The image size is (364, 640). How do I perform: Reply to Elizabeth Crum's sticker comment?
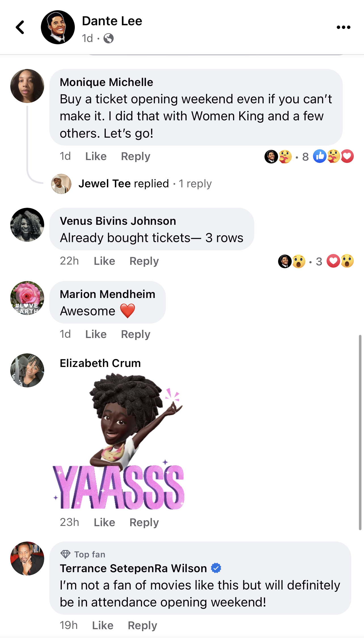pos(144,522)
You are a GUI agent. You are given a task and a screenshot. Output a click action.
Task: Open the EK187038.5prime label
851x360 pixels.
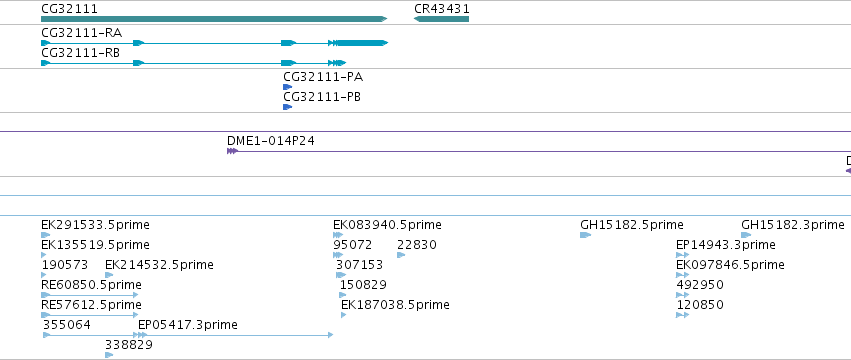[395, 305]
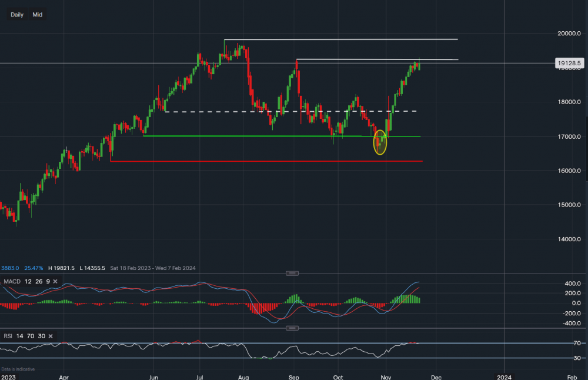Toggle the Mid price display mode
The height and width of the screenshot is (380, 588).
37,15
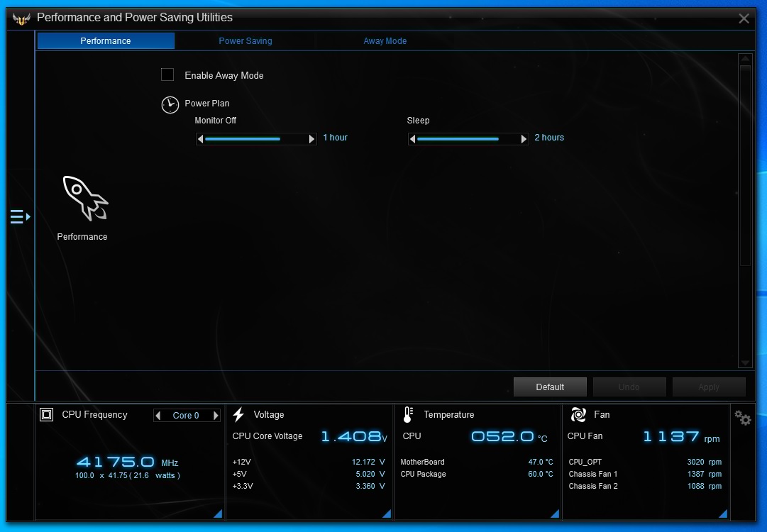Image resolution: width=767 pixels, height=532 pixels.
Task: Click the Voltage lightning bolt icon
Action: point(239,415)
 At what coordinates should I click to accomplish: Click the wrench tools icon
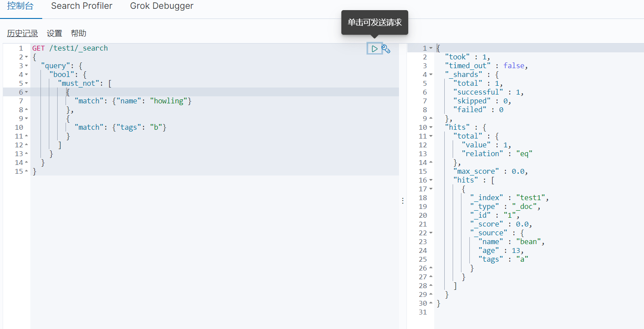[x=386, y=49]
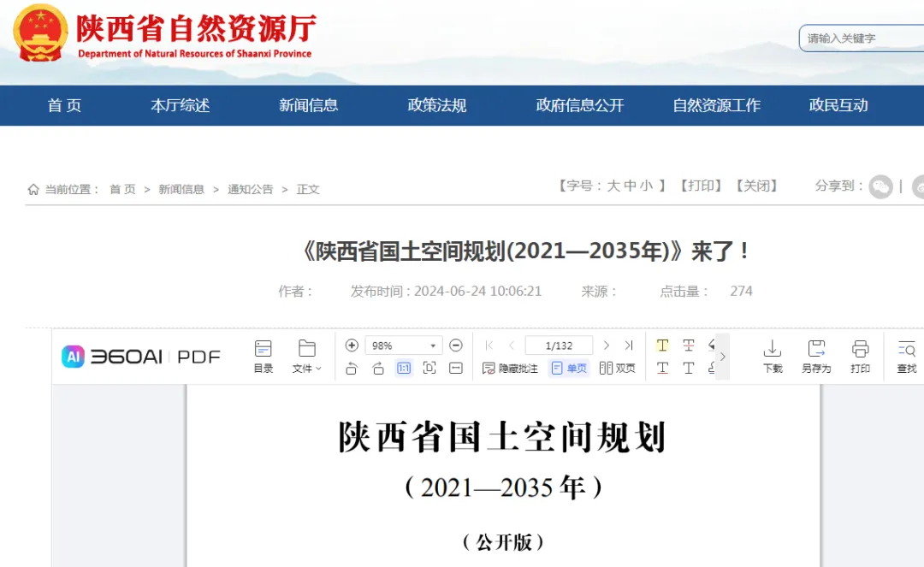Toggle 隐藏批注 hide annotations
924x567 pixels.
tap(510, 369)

--

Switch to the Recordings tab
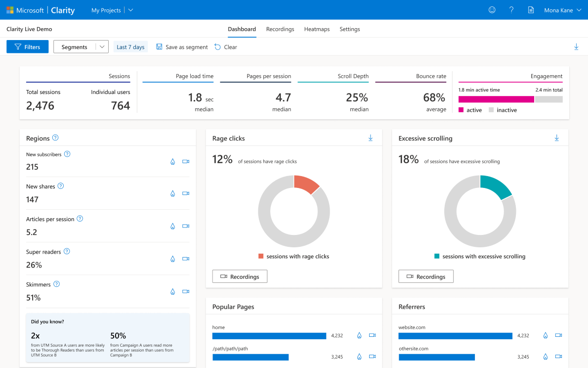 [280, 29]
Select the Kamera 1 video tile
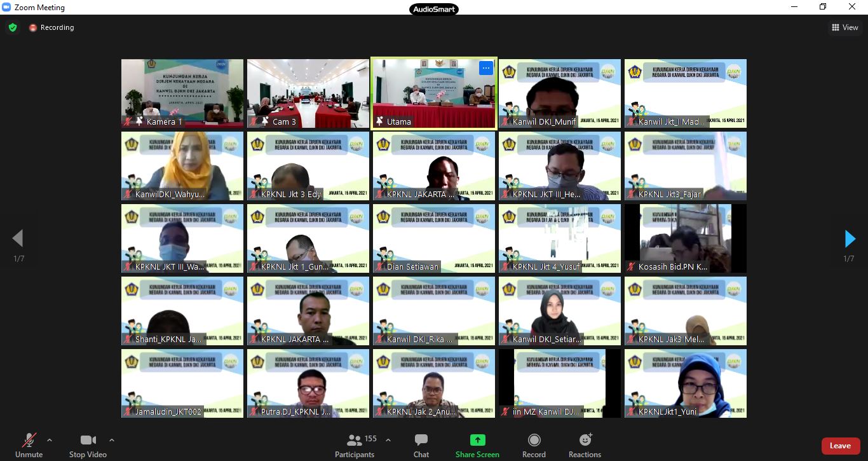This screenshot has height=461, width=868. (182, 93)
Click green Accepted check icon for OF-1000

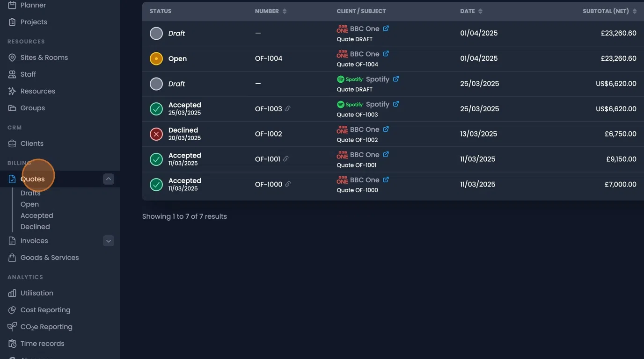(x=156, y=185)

• TASK TO CARRY OUT
In the data above, find the line containing "The image size" and the line containing "Task: Open the EK187038.5prime label". Copy exactly the stretch from the first through the second, both included, leaving out any picture.

• RESPONSE BELOW
The image size is (364, 640). How do I perform: Reply to Elizabeth Crum's sticker comment?
pos(144,522)
You are a GUI agent. You are given a task and a screenshot. Output a click action.
Task: Open the EK187038.5prime label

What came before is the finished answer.